What Is In Leon's Mind

"Leon! Leon!"

"Leon astaga! Lihat ke sini!"

"Leon!"

"Leon ganteng banget astaga!"

Telingaku muak mendengarkan seruan orang-orang di bawah panggung, meneriakkan namaku, memujiku.

       Ratusan cahaya kecil yang bergerak seirama terlihat kontras di dalam gelap, mewakili ratusan orang yang duduk berjejeran. Mewakili ratusan orang yang memiliki titik pandang yang sama, dan titik pandang itu adalah aku.

Mataku terpejam begitu lampu panggung menyorot. Terlalu terang membuatku memejamkan mata. Semua orang terdiam, menungguku yang tak kunjung menunjukkan reaksi apa-apa.

Aku menatap mikrofon di genggaman tangan kananku, sementara tangan kiriku kukepalkan hingga kuku menusuk telapaknya.

Perlahan, mikrofon itu kuarahkan ke depan bibir, membuat orang-orang di bawah panggung berteriak tak sabar.

Namun aku sama sekali tidak bernyanyi.

BUK!

Melainkan malah menjatuhkan mikrofon dengan sengaja. Benda yang masih dalam keadaan menyala itu menimbulkan suara nyaring yang sangat memekakkan telinga, menggema di seluruh kawasan panggung.

Dapat kulihat para staf menatapku dengan pandangan mengintimidasi.

Dapat kulihat manajer memijat pangkal hidungnya sembari menggeram.

Tapi aku tidak peduli. Dan tak akan pernah peduli lagi.

Aku menendang mikrofon itu, menimbulkan suara nyaring untuk yang kedua kalinya.

"Huu!"

"Payah!'

"Huuuuuuuu!"

***
BRAK!

Suara meja yang digebrak Mrs. Kaitlyn, Manajerku mengisi ruangan itu.

"Apa yang terjadi padamu, Leon?!" Mrs. Kaitlyn berteriak marah. "Apa kau pikir konser besar tadi itu cuma sekadar hal main-main yang tidak penting, hah?!"

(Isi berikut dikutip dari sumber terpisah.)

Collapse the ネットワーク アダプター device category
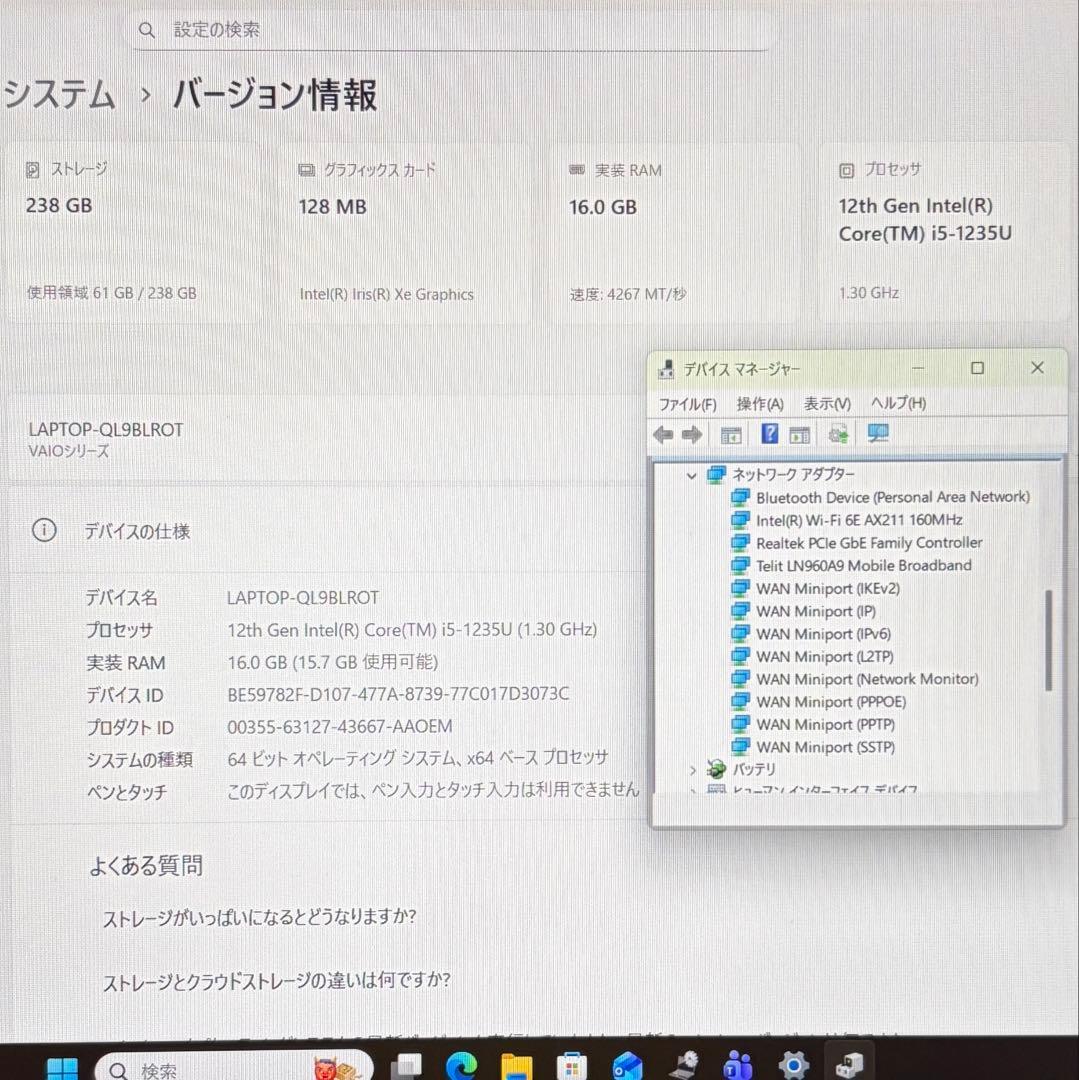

Wanita berkaki jenjang itu kemudian duduk di sofa merah, berhadapan denganku. Ekspresinya keras, keringat bercucuran di dahinya.

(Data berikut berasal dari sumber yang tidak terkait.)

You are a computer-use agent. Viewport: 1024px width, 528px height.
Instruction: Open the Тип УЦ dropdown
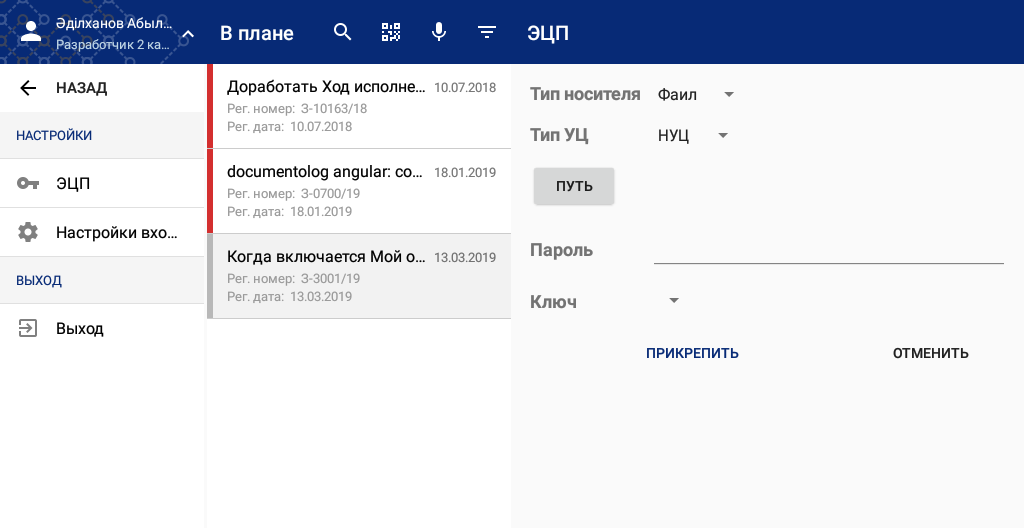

"Bahkan baru-baru ini perusahaan sepatu ternama itu membatalkan kontrak kerja samanya! Film keluaran baru itu bahkan tidak jadi menawarkanmu sebagai pemeran utamanya juga!"

Mrs. Kaitlyn menatapku tajam, lalu wanita paruh baya itu berkata, "Kita rugi besar, Leon." Tatapan Mrs. Kaitlyn semakin tajam. "Sebenarnya apa mau mu?"

***

"Mama kecewa sama kamu, Leon!" teriak Mama di depan wajahku.

Aku cuma nenunduk dalam, memandang tembok putih itu dengan bibir yang terkatup rapat, dengan pandangan yang kosong.

"Sekarang lihat dirimu, kau tampak seperti orang tolol yang tidak terurus!" Mama mulai memijat pangkal hidungnya, lalu dapat kudengar umpatannya dalam hati.

"Kau tahu bagaimana Mama menahan malu di depan teman-teman Mama?!" Mama masih saja berteriak, dapat kulihat ia membuka jas hitamnya. "Sebenarnya mau mu apa?"

***

"Hari ini kau tidak usah menjemputku, Leon," ucap Leah. "Aku lebih baik pulang sendiri saja."

Aku cuma tertawa paksa, lalu menaikkan alisku tanda meminta alasan.

"Uh ... Um ... Aku takut teman-temanku malah meledekmu," ucap kakak perempuanku itu. Aku mengepalkan tanganku erat, kerut di dahiku sama sekali tidak berkurang. "Se-sebenarnya teman-temanku masih saja membicarakan rumor itu."

Aku mendecih, lalu kamudian berbalik, ingin kembali ke kamarku.

"Um, Leon," panggil Leah kemudian, membuatku menghentikan langkahku. Hanya menghentikan langkah, tidak berbalik.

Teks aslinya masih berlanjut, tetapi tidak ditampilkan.